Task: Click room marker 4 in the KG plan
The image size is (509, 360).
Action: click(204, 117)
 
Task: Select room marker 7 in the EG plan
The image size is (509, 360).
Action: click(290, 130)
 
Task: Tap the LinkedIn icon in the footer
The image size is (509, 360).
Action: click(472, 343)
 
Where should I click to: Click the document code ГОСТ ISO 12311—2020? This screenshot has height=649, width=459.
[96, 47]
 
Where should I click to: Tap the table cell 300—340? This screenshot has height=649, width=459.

▸ **Exercise aim**: Rewrite the records above, changing every "marker" to "label" and keeping everything else the same.

▸ **Answer below**:
Task: Click room label 4 in the KG plan
The image size is (509, 360).
Action: click(204, 117)
 
Task: Select room label 7 in the EG plan
The image size is (509, 360).
Action: click(290, 130)
 
Task: Tap the LinkedIn icon in the footer
The image size is (509, 360).
Action: click(472, 343)
 
Where should I click to: Click the document code ГОСТ ISO 12311—2020? This screenshot has height=649, width=459.
[96, 47]
 
Where should I click to: Tap the table cell 300—340? This screenshot has height=649, width=459.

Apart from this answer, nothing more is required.